_DATASET EXTRACT_
==============================
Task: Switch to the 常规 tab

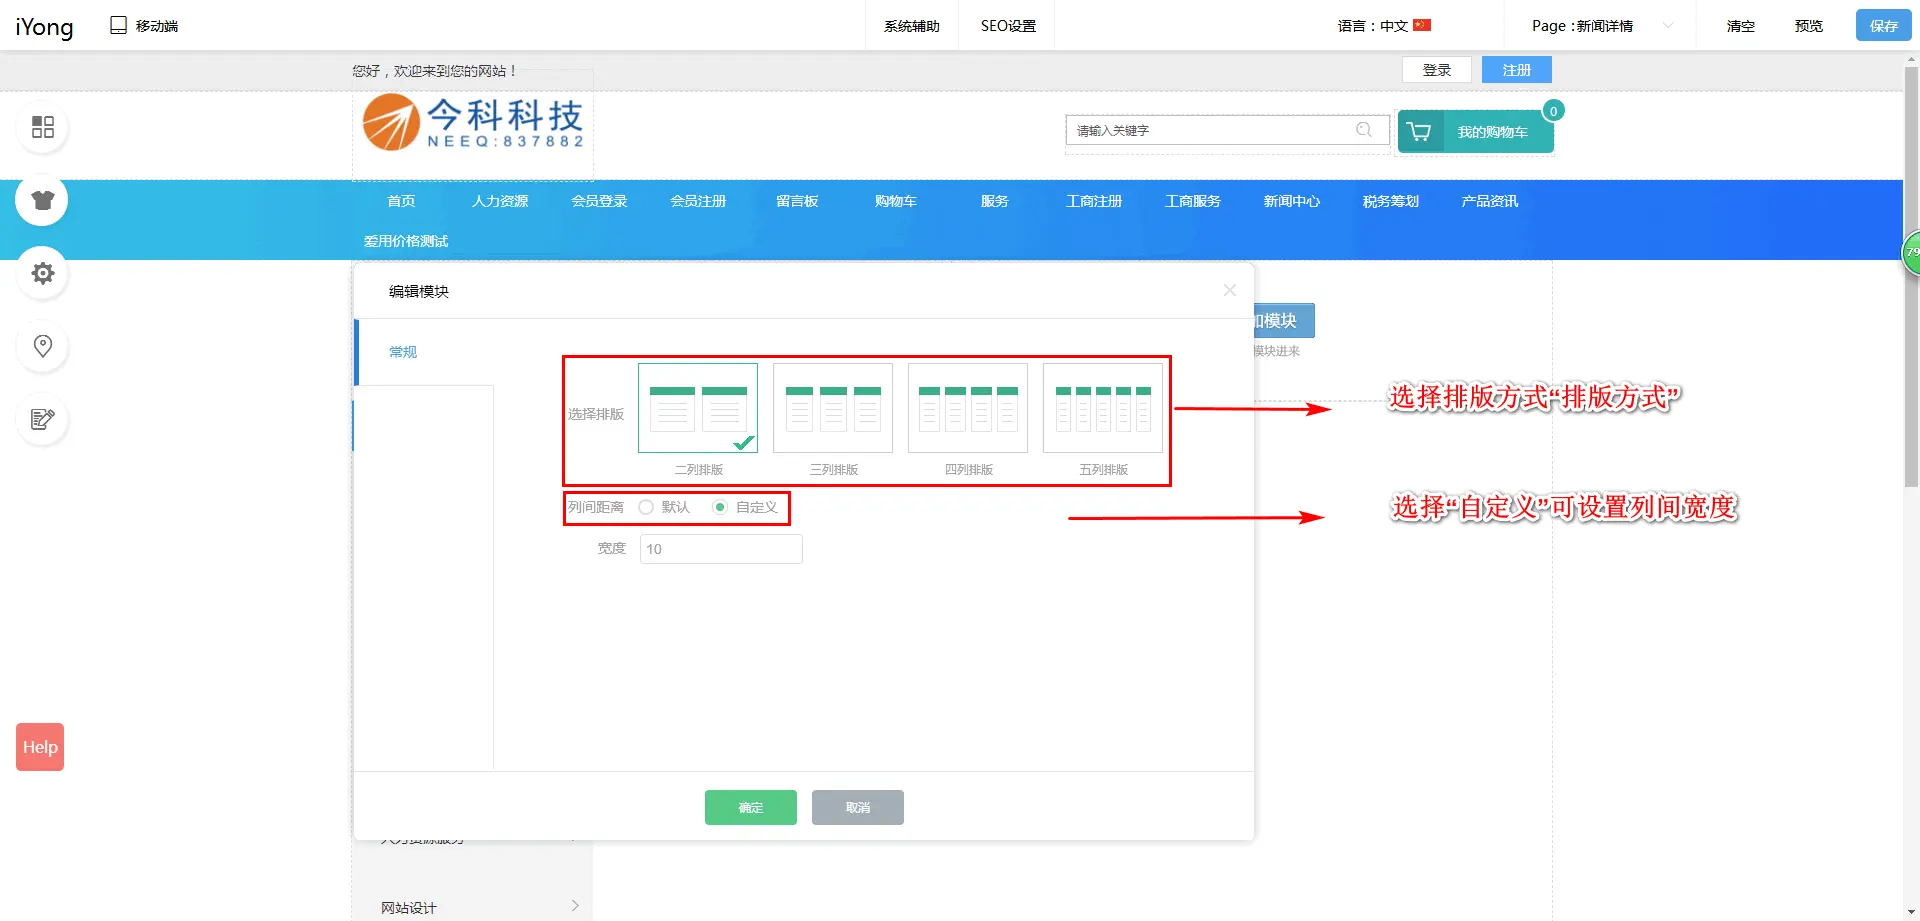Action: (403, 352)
==============================
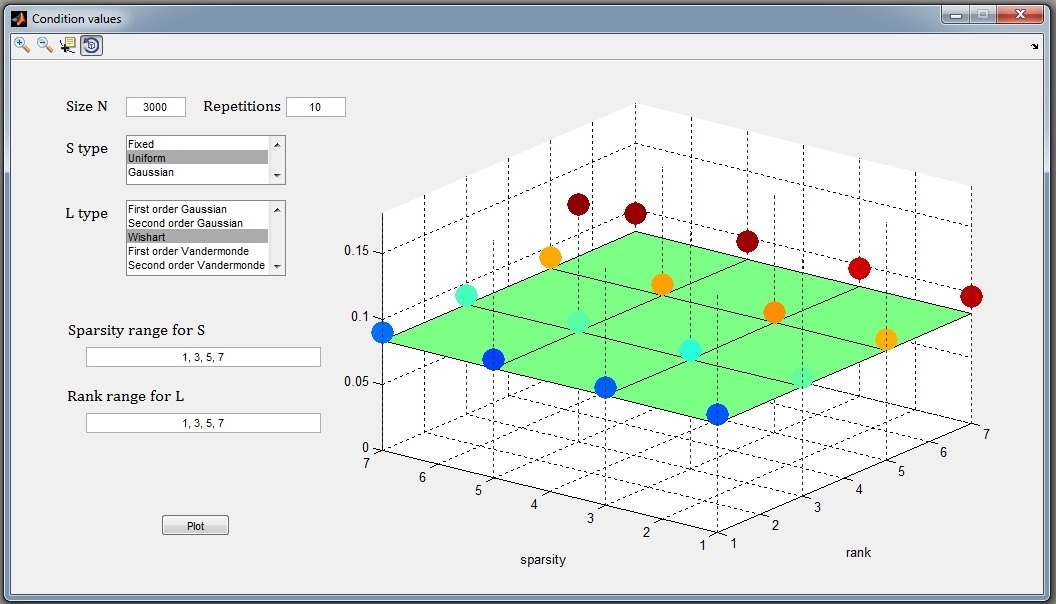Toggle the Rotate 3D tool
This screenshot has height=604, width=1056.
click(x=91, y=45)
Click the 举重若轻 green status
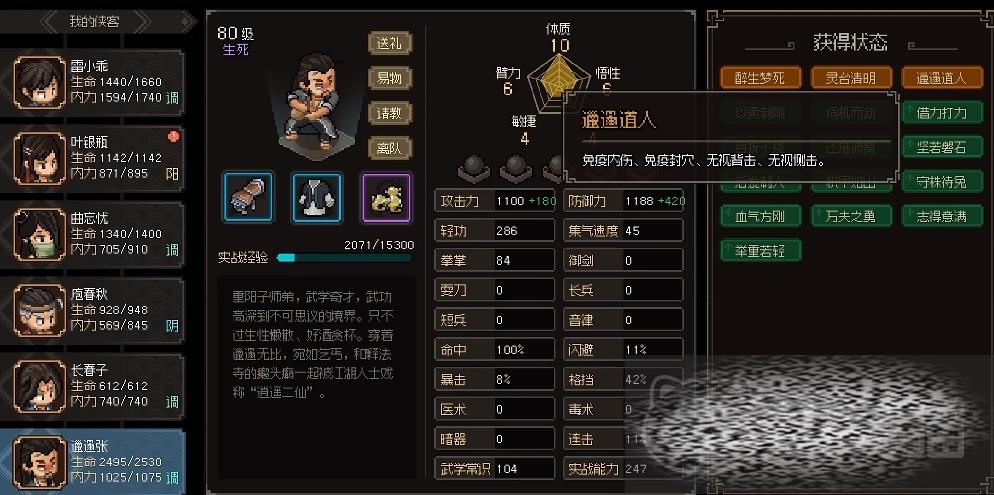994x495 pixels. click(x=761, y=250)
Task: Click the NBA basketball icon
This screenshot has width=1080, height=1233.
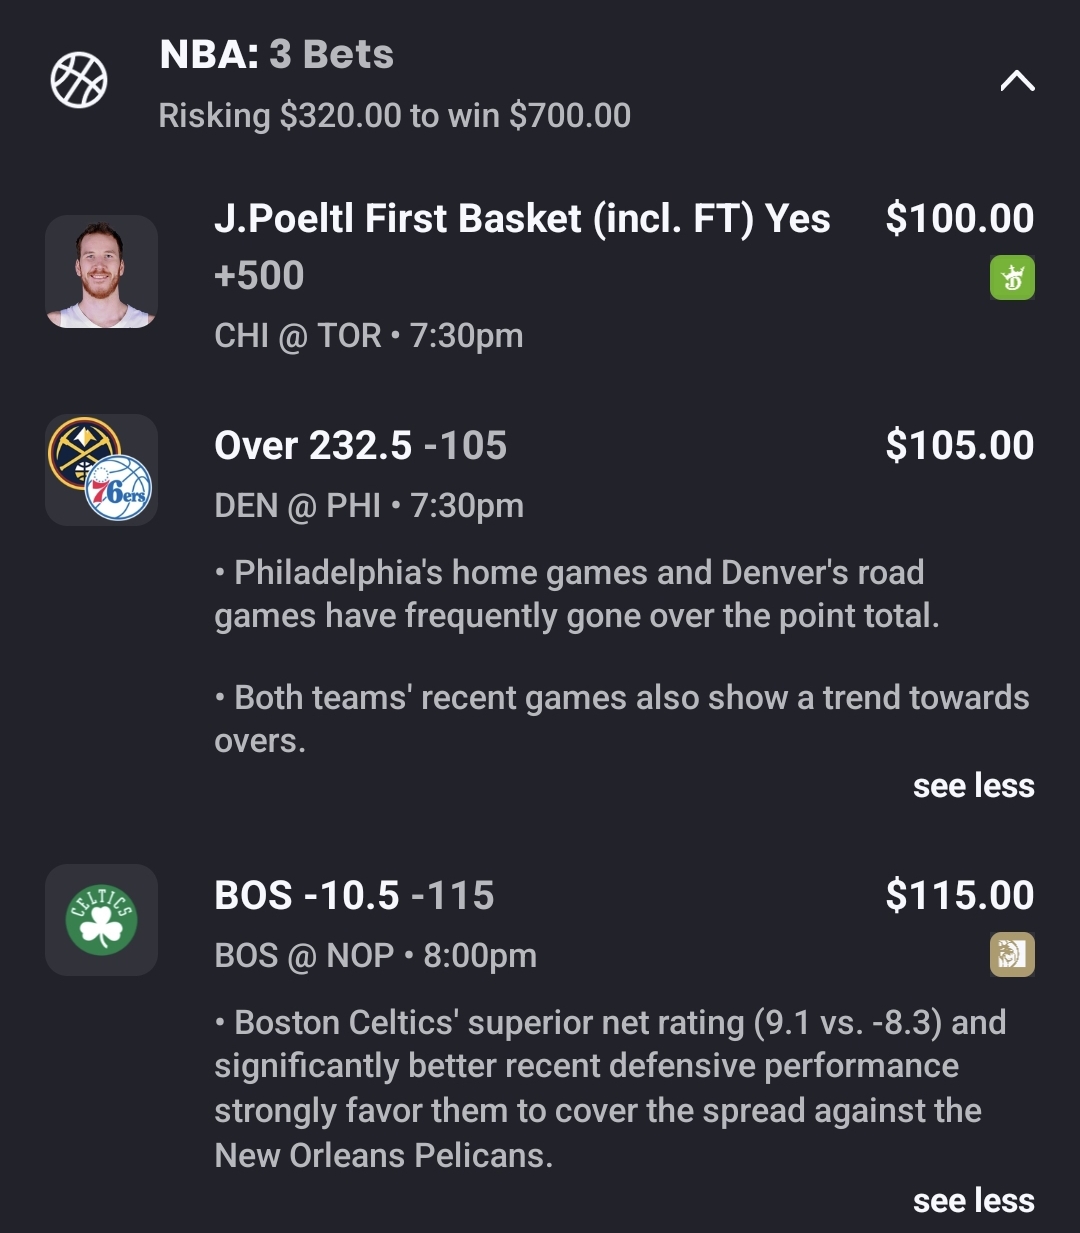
==============================
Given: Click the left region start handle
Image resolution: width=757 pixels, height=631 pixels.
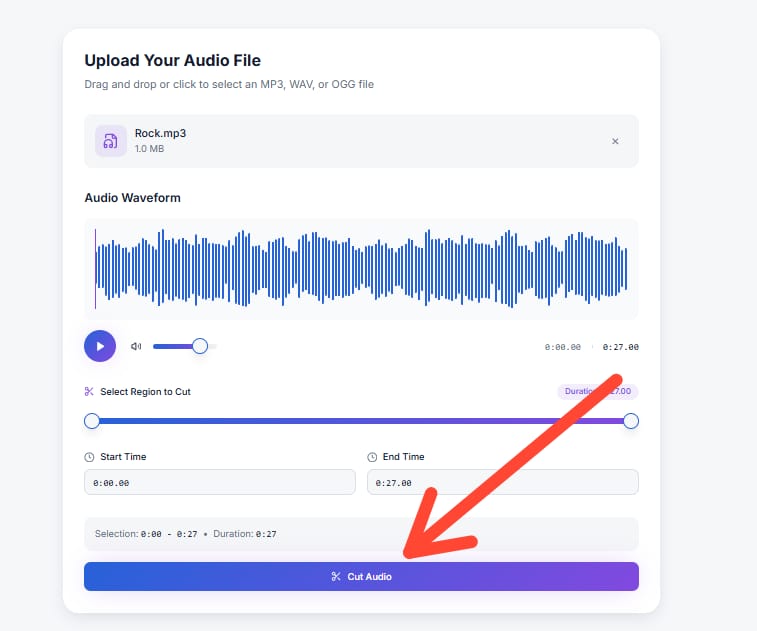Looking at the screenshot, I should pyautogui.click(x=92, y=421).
==============================
In the records above, the line with "Task: Click the NBA basketball icon" marks the start and the line with "This screenshot has width=1080, height=1233." marks the end; copy that stretch exactly, both lines included, and nothing else.

Task: Click the NBA basketball icon
This screenshot has width=1080, height=1233.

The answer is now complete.